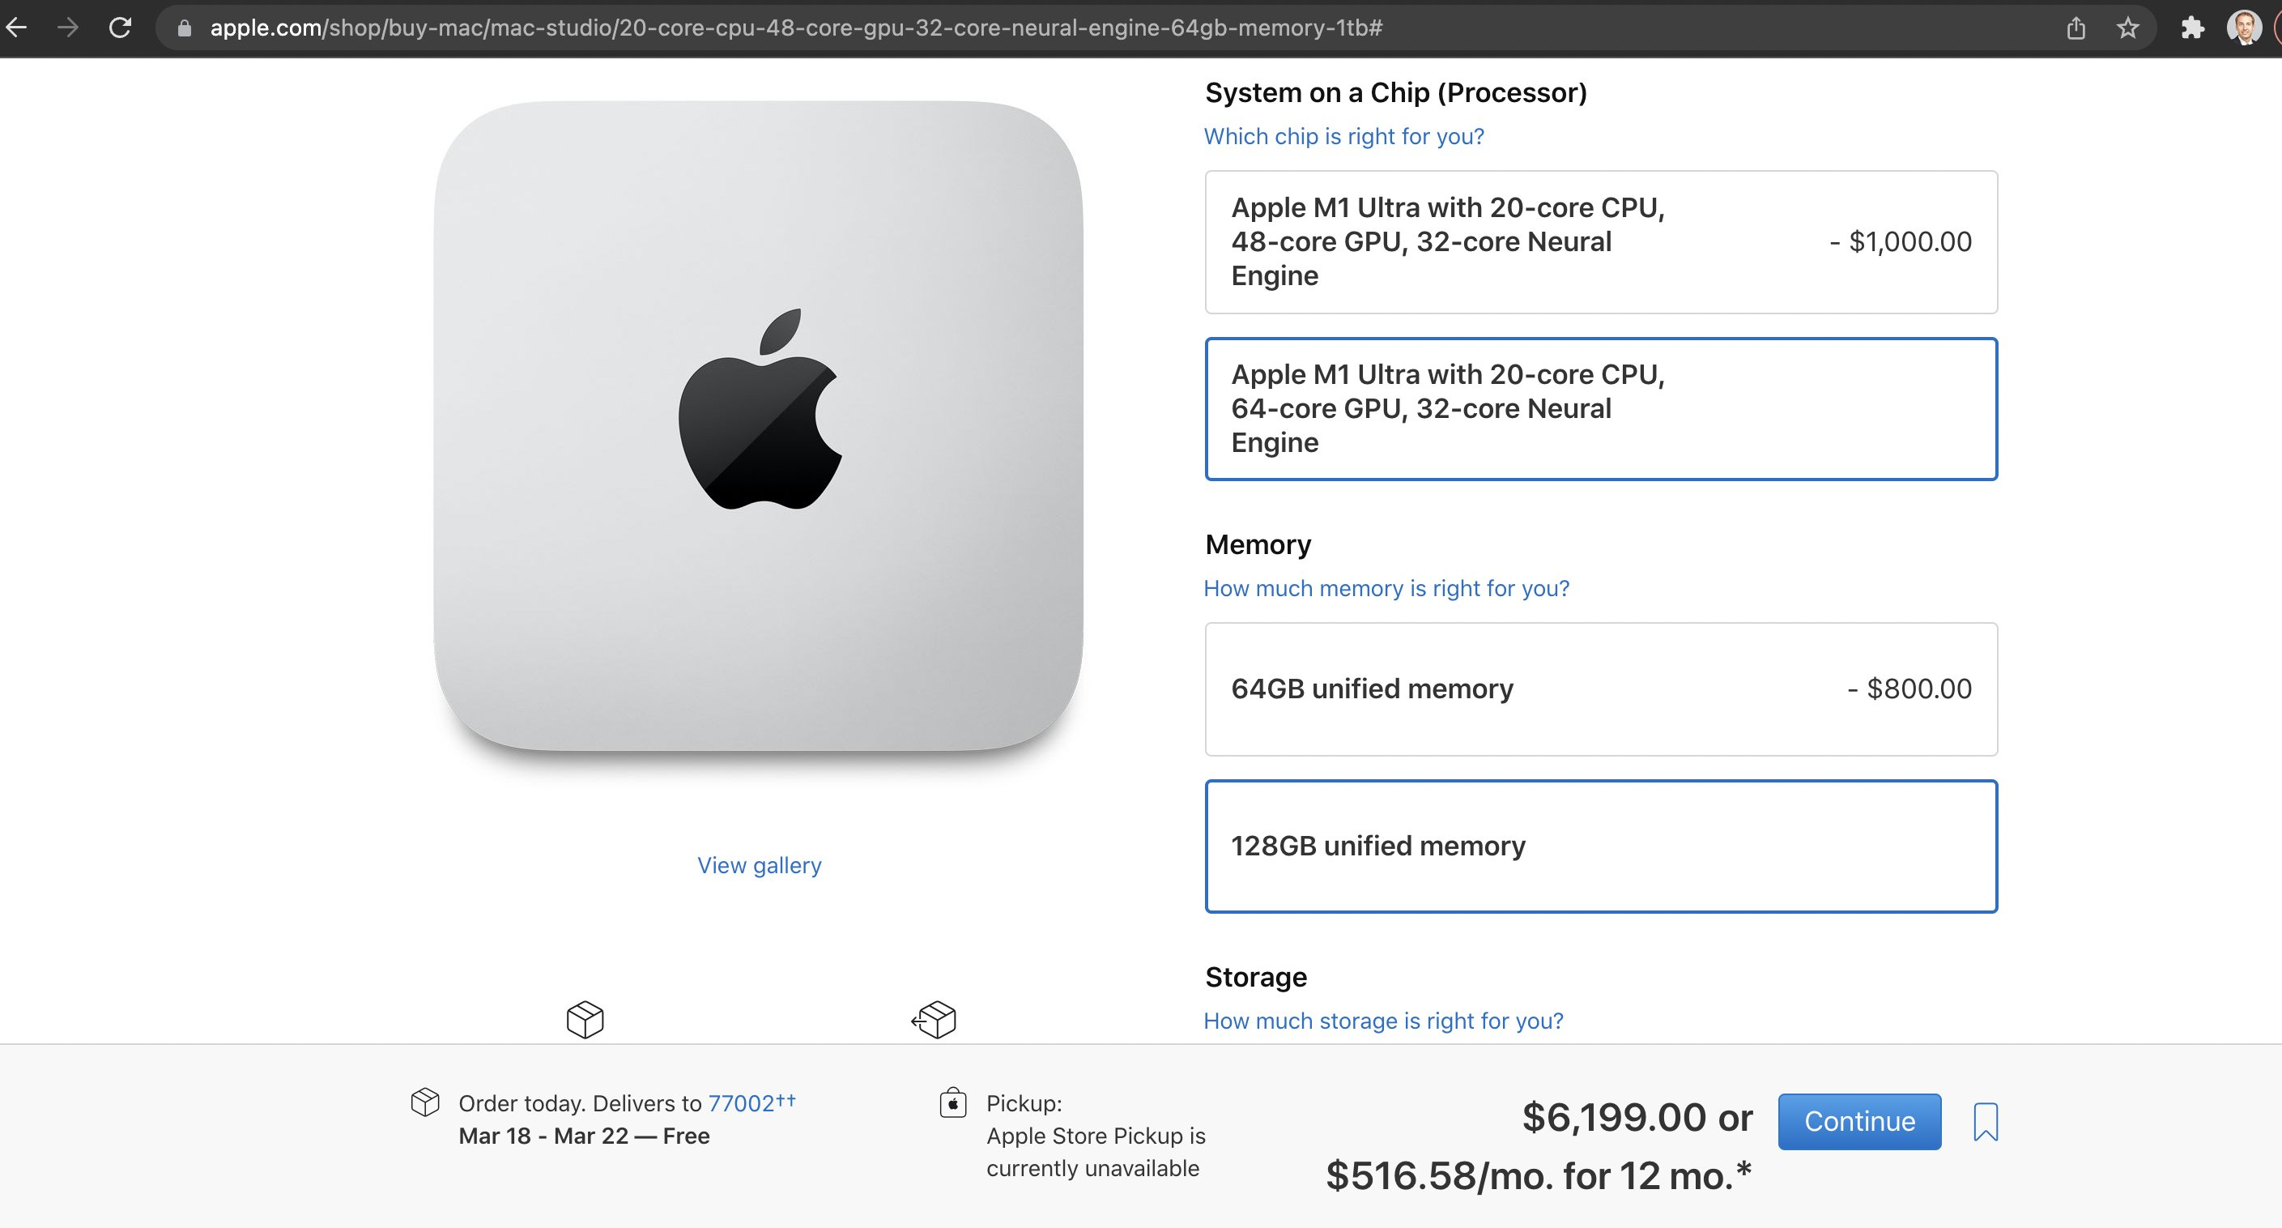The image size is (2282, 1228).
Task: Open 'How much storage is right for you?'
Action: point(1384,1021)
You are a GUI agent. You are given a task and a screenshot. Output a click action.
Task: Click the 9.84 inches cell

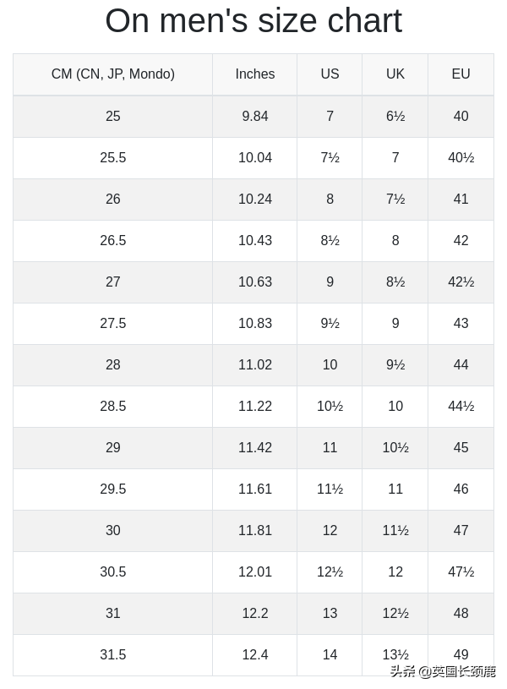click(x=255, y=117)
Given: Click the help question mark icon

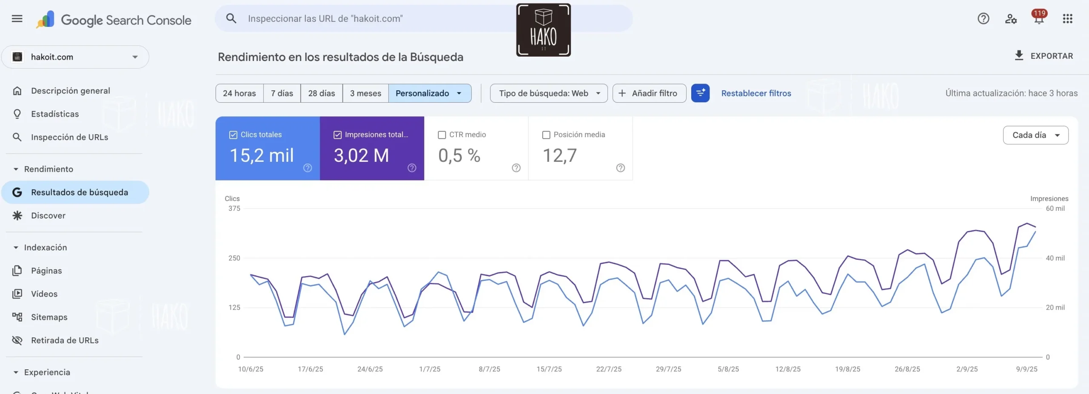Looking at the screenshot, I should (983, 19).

————

Could you transcribe exactly the lines from the one with "You are a GUI" through the end of the data, both ends included, and nothing else, skipping the pictures?

The answer =>
You are a GUI agent. You are given a task and a screenshot. Output a click action.
Task: Click the 9.84 inches cell

click(x=255, y=117)
Given: Click the help question mark icon

Looking at the screenshot, I should (983, 19).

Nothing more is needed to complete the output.